As the world is thrown into a climate emergency, more public and private organizations are looking towards emission trading and carbon credits as a way of limiting emissions and reducing the global effects of climate change.
As a market-based approach to carbon emissions, it enables the offering of economic incentives to participating emitters who mitigate emissions within a threshold.
This coerces emitters to take responsibility for their carbon emissions or compensate for their emissions by funding equivalent carbon dioxide reduction elsewhere, allowing companies to voluntarily finance decarbonization beyond their frontiers.
These approaches may include allocating carbon credits or offsets to participating emitters, quantitative total limits on emissions produced by participating emitters, buying and/or selling trading mechanisms of carbon credits between participating emitters, automatic market price adjustment based on the total emissions limit, etc.
Beyond carbon offsetting enabling businesses to take responsibility for their carbon emissions by compensating for them with the purchase of carbon credits representing the reduction or removal of emissions elsewhere, it is encouraging companies to continue with increased carbon-emitting activities on the basis that they can always offset. This has led critics to tag carbon markets as greenwashing and a weak measure that does nothing to discourage polluters.
There are also criticisms around the inconsistency in carbon markets implementation and this is based on the fact that carbon credits that are used in one market may not be applicable to another, making the prospect of trading carbon credits as a long-term sustainability measure difficult and inconvenient to achieve.
In addition, there is no defined budget or emissions limit in the different carbon market programs that are operating worldwide all over the world.
Furthermore, there are few opportunities for the private sector to participate voluntarily because carbon markets are regulated.
Despite these criticisms, carbon credits should not be ruled out entirely because they can incentivize emitters to pursue a long-term reduction in carbon emissions and push them to be innovative and seek other ways of energy generation.
The focus should be on making them effective for the general good of businesses and the planet. The question then is, how?
To make carbon credits an effective climate mitigation solution, a number of things need to be considered and one of them is the quality of carbon credits and how businesses claim and use them.

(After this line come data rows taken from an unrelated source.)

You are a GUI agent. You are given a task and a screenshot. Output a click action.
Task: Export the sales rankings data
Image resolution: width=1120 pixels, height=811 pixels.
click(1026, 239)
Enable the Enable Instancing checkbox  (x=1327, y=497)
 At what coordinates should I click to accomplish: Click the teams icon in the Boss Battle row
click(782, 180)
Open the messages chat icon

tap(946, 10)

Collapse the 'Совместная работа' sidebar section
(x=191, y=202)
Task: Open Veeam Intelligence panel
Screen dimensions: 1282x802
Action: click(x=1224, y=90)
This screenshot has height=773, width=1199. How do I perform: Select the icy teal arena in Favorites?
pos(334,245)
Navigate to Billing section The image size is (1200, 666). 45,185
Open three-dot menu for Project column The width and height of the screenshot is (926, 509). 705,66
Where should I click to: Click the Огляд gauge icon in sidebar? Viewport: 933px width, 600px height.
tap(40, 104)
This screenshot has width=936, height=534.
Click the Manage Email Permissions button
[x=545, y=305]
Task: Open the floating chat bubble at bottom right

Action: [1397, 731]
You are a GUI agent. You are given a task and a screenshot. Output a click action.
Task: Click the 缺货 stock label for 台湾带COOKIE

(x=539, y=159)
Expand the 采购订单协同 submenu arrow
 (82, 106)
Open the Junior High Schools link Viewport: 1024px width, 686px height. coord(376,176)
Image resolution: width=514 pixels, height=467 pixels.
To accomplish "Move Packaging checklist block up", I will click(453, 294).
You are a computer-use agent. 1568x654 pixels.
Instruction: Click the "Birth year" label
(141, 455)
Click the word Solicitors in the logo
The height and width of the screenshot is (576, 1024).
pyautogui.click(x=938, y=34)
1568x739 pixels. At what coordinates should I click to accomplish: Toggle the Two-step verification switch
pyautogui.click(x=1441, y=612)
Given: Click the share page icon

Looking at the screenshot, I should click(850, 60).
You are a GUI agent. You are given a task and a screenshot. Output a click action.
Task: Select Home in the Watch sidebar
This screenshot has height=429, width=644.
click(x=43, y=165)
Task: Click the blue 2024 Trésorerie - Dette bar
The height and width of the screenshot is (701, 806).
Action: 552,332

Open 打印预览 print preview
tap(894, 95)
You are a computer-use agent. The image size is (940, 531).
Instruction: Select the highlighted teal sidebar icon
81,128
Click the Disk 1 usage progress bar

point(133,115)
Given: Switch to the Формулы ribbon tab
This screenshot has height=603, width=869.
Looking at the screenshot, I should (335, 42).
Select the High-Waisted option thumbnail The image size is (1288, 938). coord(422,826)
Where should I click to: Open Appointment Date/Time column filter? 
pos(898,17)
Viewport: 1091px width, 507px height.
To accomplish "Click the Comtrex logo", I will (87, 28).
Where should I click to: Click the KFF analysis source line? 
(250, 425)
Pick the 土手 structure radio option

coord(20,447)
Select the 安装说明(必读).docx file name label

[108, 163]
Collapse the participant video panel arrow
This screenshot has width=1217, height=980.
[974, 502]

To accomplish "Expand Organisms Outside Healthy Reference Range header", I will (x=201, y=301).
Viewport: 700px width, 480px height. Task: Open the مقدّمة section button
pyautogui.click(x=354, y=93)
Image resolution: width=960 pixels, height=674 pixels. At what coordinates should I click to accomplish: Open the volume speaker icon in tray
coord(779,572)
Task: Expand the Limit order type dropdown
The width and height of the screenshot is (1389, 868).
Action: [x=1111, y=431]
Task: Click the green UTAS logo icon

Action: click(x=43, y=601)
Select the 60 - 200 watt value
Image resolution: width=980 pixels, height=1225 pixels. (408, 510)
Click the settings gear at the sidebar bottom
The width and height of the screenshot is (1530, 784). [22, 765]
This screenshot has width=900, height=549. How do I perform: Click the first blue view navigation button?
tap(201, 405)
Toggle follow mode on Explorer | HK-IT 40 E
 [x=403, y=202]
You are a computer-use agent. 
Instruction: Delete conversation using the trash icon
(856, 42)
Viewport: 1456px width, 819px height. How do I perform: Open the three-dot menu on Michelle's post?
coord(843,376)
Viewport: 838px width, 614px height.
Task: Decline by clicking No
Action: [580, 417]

An organization like Carbon Footprint already offers a range of verified, certified, and standard carbon offset projects. These projects also provide wider benefits in addition to carbon reduction like education, biodiversity, food, jobs, security, and health and well-being in developing countries.
Also, the new Carbon Credit Quality Initiative will allow carbon credit buyers to know the quality of carbon credits by rating credits in the market on safeguarding principles, environmental integrity, etc.
Bringing it up to Africa, voluntary carbon markets have the potential to encourage participants to pursue carbon reduction projects in the long run and create a direct incentive for high capital flows from the private sector to participating emitters. Its run-off effects could benefit the African environment and associated communities in the long run.